Dataset entries:
::::::::
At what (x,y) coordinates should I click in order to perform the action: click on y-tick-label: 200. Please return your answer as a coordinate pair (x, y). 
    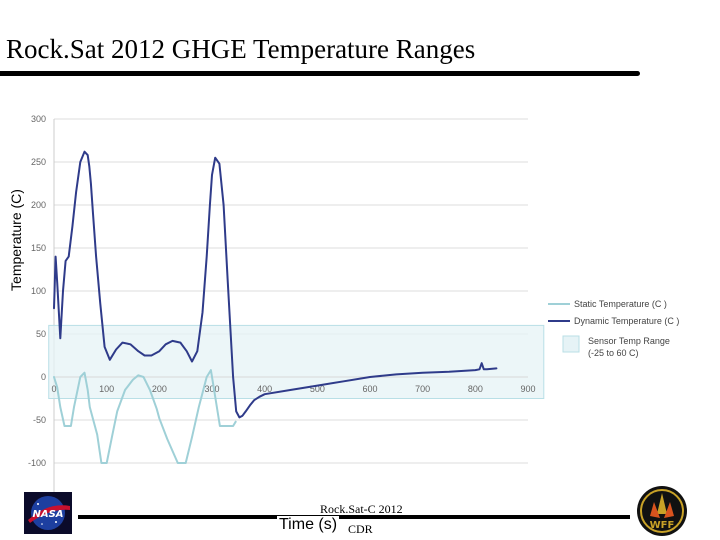
    Looking at the image, I should click on (38, 205).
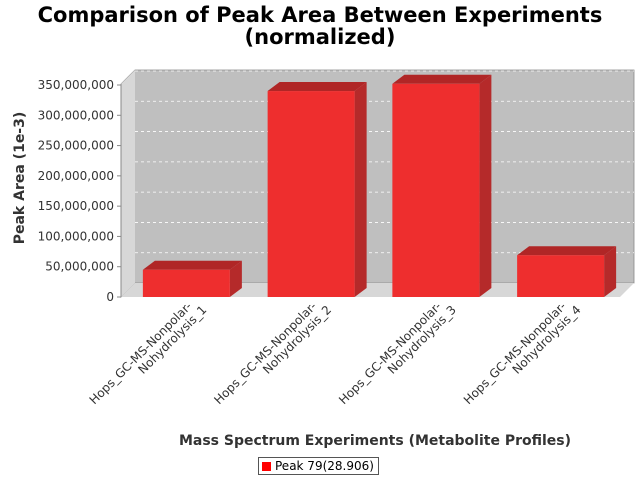 Image resolution: width=640 pixels, height=480 pixels. What do you see at coordinates (76, 176) in the screenshot?
I see `y-tick-label: 200,000,000` at bounding box center [76, 176].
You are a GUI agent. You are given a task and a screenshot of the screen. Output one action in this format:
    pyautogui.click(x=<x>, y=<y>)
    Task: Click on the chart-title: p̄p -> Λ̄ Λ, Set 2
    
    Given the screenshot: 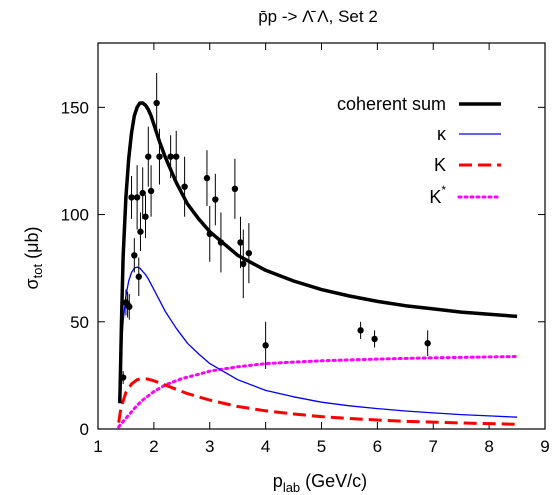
::::::::
Work to be completed
Reproduce every line of the entries above word for word, leaving out the pictures.

Solution for this exercise
At what (x,y) coordinates should I click in order to perform the action: click on y-tick-label: 200. Please return your answer as a coordinate pair (x, y). 
    Looking at the image, I should click on (38, 205).
 Image resolution: width=640 pixels, height=480 pixels. What do you see at coordinates (76, 176) in the screenshot?
I see `y-tick-label: 200,000,000` at bounding box center [76, 176].
You are a GUI agent. You are given a task and a screenshot of the screen. Output one action in this format:
    pyautogui.click(x=<x>, y=<y>)
    Task: Click on the chart-title: p̄p -> Λ̄ Λ, Set 2
    
    Given the screenshot: 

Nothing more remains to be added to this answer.